Dari sini dapat simpulkan hal-hal yang menjadi latar penyebab munculnya tuntutan akan THR. Latar belakang situasi ekonomi pada dekade 1950an adalah kemiskinan absolut yang dialami kaum buruh. Hal ini menyebabkan, sebagaimana dicatat Hawskins, posisi social ekonomi kaum buruh yang rendah didalam masyarakat umum, terutama dihadapan majikan. Kaum buruh berusaha menaikkan posisi tawarnya terhadap pengusaha.

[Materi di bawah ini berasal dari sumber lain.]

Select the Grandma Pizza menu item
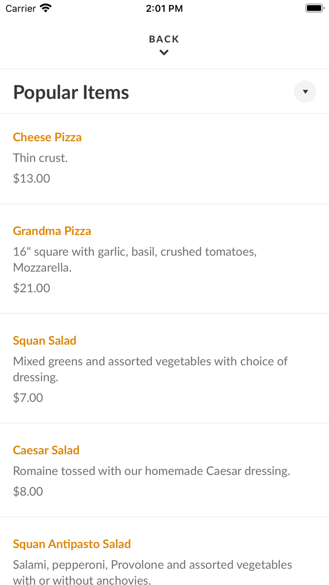Image resolution: width=329 pixels, height=585 pixels. (x=52, y=231)
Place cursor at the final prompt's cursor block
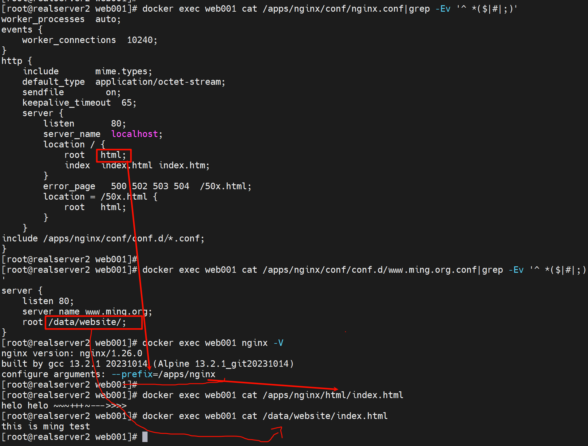Image resolution: width=588 pixels, height=446 pixels. (145, 437)
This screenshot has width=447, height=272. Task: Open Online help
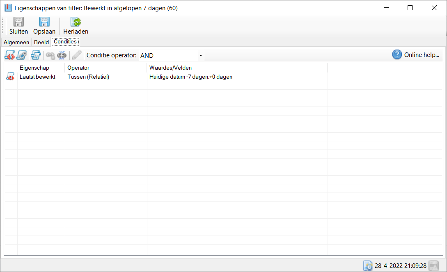[416, 55]
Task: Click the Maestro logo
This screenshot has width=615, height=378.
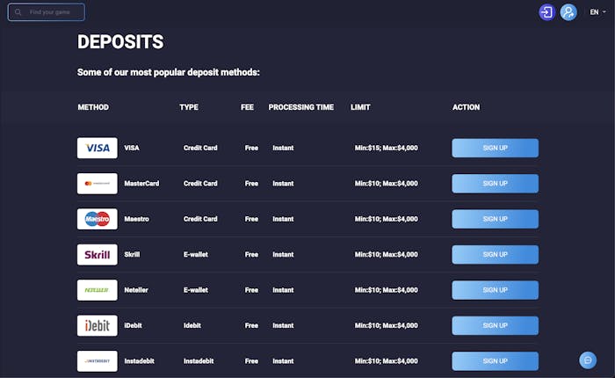Action: (98, 219)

Sekuat apapun perjuangan buruh, tuntutan akan kenaikan upah selalu menjadi persoalan yang sulit terselesaikan. Sekalipun gerakan buruh berhasil memperjuangkan tuntutan kenaikan upah, kenaikan tersebut masih sangat rendah dibandingkan dengan kenaikan harga barang-barang pokok. Dalam situasi demikian, tuntutan akan THR muncul sebagai tuntutan yang diajukan mengikuti tuntutan kenaikan upah. Harapannya tuntutan akan THR dapat dipenuhi (dan terselesaikan) dengan lebih mudah daripada (dan terselesaikan) dengan lebih mudah daripada tuntutan kenaikan upah. Selain itu juga, dibandingkan dengan tuntutan kenaikan upah, tuntutan akan THR diperkirakan lebih dapat diterima oleh pengusaha karena dirasakan tidak membebani. Dengan demikian, tuntutan akan THR dimaksudkan sebagai tuntutan pelengkap atas tuntutan kenaikan upah.
Dengan latar belakang demikian, dapat kita pahami munculnya tuntutan akan THR sebagai upaya perbaikan nasib kaum buruh umumnya. Meski demikian, tuntutan akan THR ini tidak sepenuhnya didukung oleh pemerintah dan juga masyarakat umum. Sebagian berpendapat bahwa tuntutan akan THR justru akan semakin membebani pengusaha, terutama mereka yang termasuk dalam usaha kecil dan menengah. Dan pada gilirannya justru akan merugikan kaum buruh sendiri. Dari pihak pemerintah sendiri, persoalan tuntutan akan THR masih dilihat dalam kacamata politik-keamanan, terutama saat tuntutan itu diajukan di dalam pemogokan. Pemogokan buruh memang masih dicurigai oleh pemerintah dan penguasa militer daerah sebagai bentuk gangguan keamanan.
Namun, sepanjang 1951-1952 masih belum ada aturan atau keputusan resmi pemerintah menyangkut THR baik soal kepastiannya sebagai salah satu hak buruh (bukan semata-mata hadiah) maupun soal ini besarannya. THR masih dianggap sebagai pemberian yang bersifat sukarela yang tidak dapat dipaksakan. Menghadapi situasi yang demikian, tuntutan akan THR tetap lantang disuarakan oleh gerakan buruh. Hal ini secara langsung juga memaksa pemerintah untuk benar-benar memperhatikan kondisi social ekonomi penghidupan buruh dan terlepas dari soal unsur kerugian perusahaan, agar berani menetapkan THR sebagai suatu kewajiban terhadap pengusaha. Di dalam perjuangan tuntutan akan THR ini, dapat kita telusuri peran sentral gerakan buruh.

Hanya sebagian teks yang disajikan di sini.